• [Written exercise a] Quote the blog post about learning hiragana in full, word for word.

• [Passage]
● ● ● ● ●

Wednesday, June 30, 2004

So I have finally relearned the first Japanese alphabet, hiragana. It's the baby letters, basically, only man, there are a ton of them. 50, actually, pretty much double the English alphabet, and this is only the first set of symbols I need to learn. I now have to go on to learning katakana, the next set, which has just as many. What's most difficult about all this is the amazing capacity the symbols have of looking like one another. "Ne" and "re", at first glance are almost the same. Same thing with "so" and "ro". My favorite symbol is for "yu" though, because it is fun to draw, and it's just pretty. If I ever got a tattoo, I might just get the symbol for "yu", which is just a sound, of course, but I like the way it looks.

I have a college level Japanese textbook, and have been reading through the conversations in the book that are all printed out in hiragana on one side of the page, and in phonetics and english on the other side of the page. I cover the english side up and make myself stumble through the dialogue. Suddenly I start having these very primal memories of learning English, while I'm looking at a symbol and saying, "Mi", then the next, "chi", then "ko", Mi-chi-ko, Michiko. Okay, that word's done. Michiko then of course goes on to say something to Ms. Yamaguchi. Good, Chris. I've learned to identify Michiko's name by heart now. heheh. Sigh. I really do feel like a kid watching the Electric Company or Sesame Street, whichever one had the sessions where the two or three headed monster, I forget how many heads, would put together the syllables of a word, the syllables moving across the bottom of the screen, until they all met in the middle and the whole word was made. This is a horribly humbling exercise.

Oh well, on to Katakana now. I remember I learned it fairly quickly in high school, so I hope I do so again, since I leave in less than a month and a half. And of course, all I'm learning is recognition of the symbols so I can read signs etc. when I'm there. If I had to sit down and someone instructed me to draw a variety of the symbols, I probably would have a difficult time doing recall from the opposite direction. I'll have to practice that while I'm in Japan, most likely. For now I'll have to settle for recognition.

● ● ● ● ●

• [Recorded information]
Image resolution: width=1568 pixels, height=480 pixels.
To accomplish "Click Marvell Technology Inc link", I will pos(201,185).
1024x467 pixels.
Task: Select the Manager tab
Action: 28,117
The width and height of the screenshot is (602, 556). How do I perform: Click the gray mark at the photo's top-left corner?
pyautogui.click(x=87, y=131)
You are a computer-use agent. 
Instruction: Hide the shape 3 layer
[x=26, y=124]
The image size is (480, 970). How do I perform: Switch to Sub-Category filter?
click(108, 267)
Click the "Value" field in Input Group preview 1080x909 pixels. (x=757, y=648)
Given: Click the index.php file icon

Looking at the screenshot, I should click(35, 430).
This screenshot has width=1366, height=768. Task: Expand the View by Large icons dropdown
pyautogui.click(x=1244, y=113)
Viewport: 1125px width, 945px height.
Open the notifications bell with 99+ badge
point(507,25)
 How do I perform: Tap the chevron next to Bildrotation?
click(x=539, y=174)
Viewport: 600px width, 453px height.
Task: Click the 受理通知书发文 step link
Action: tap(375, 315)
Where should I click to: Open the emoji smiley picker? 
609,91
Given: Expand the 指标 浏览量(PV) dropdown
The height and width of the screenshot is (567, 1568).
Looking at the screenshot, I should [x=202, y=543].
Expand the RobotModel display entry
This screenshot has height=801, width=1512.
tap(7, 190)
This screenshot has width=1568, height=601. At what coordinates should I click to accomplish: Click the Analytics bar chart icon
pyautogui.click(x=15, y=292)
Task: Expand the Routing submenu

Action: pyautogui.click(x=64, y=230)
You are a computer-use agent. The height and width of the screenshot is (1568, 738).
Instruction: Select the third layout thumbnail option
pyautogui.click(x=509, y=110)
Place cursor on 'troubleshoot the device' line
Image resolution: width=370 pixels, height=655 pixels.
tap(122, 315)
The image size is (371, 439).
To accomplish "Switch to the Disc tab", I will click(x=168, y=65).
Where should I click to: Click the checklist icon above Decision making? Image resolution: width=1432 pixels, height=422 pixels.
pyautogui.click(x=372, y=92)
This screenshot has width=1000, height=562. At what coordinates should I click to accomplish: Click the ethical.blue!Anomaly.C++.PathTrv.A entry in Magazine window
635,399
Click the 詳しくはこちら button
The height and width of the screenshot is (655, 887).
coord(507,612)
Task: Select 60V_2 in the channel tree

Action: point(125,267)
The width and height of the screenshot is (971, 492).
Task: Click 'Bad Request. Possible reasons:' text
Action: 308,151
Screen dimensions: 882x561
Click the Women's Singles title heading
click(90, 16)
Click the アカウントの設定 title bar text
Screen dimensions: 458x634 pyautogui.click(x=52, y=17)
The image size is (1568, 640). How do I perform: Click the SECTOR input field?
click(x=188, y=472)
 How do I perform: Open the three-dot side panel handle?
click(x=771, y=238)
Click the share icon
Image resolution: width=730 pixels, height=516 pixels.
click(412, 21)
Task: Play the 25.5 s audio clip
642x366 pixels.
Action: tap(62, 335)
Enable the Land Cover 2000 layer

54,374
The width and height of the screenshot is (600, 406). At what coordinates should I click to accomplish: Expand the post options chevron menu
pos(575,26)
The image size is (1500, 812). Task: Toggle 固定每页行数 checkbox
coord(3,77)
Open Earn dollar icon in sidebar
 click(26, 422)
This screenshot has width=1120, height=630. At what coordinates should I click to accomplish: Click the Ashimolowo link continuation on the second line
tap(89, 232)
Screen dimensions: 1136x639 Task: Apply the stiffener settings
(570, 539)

● ● ● ● ●

• [Written exercise b] In the records, rewrite the lines from the one with "The image size is (1568, 640)." through the end of the records, putting "export icon" in place of "share icon" and leaving everything else unchanged. Give only those lines.

• [Correct response a]
Wednesday, June 30, 2004

So I have finally relearned the first Japanese alphabet, hiragana. It's the baby letters, basically, only man, there are a ton of them. 50, actually, pretty much double the English alphabet, and this is only the first set of symbols I need to learn. I now have to go on to learning katakana, the next set, which has just as many. What's most difficult about all this is the amazing capacity the symbols have of looking like one another. "Ne" and "re", at first glance are almost the same. Same thing with "so" and "ro". My favorite symbol is for "yu" though, because it is fun to draw, and it's just pretty. If I ever got a tattoo, I might just get the symbol for "yu", which is just a sound, of course, but I like the way it looks.

I have a college level Japanese textbook, and have been reading through the conversations in the book that are all printed out in hiragana on one side of the page, and in phonetics and english on the other side of the page. I cover the english side up and make myself stumble through the dialogue. Suddenly I start having these very primal memories of learning English, while I'm looking at a symbol and saying, "Mi", then the next, "chi", then "ko", Mi-chi-ko, Michiko. Okay, that word's done. Michiko then of course goes on to say something to Ms. Yamaguchi. Good, Chris. I've learned to identify Michiko's name by heart now. heheh. Sigh. I really do feel like a kid watching the Electric Company or Sesame Street, whichever one had the sessions where the two or three headed monster, I forget how many heads, would put together the syllables of a word, the syllables moving across the bottom of the screen, until they all met in the middle and the whole word was made. This is a horribly humbling exercise.

Oh well, on to Katakana now. I remember I learned it fairly quickly in high school, so I hope I do so again, since I leave in less than a month and a half. And of course, all I'm learning is recognition of the symbols so I can read signs etc. when I'm there. If I had to sit down and someone instructed me to draw a variety of the symbols, I probably would have a difficult time doing recall from the opposite direction. I'll have to practice that while I'm in Japan, most likely. For now I'll have to settle for recognition.

• [Correct response b]
The image size is (1568, 640). How do I perform: Click the SECTOR input field?
click(x=188, y=472)
 How do I perform: Open the three-dot side panel handle?
click(x=771, y=238)
Click the export icon
Image resolution: width=730 pixels, height=516 pixels.
click(412, 21)
Task: Play the 25.5 s audio clip
642x366 pixels.
Action: tap(62, 335)
Enable the Land Cover 2000 layer

54,374
The width and height of the screenshot is (600, 406). At what coordinates should I click to accomplish: Expand the post options chevron menu
pos(575,26)
The image size is (1500, 812). Task: Toggle 固定每页行数 checkbox
coord(3,77)
Open Earn dollar icon in sidebar
 click(26, 422)
This screenshot has width=1120, height=630. At what coordinates should I click to accomplish: Click the Ashimolowo link continuation on the second line
tap(89, 232)
Screen dimensions: 1136x639 Task: Apply the stiffener settings
(570, 539)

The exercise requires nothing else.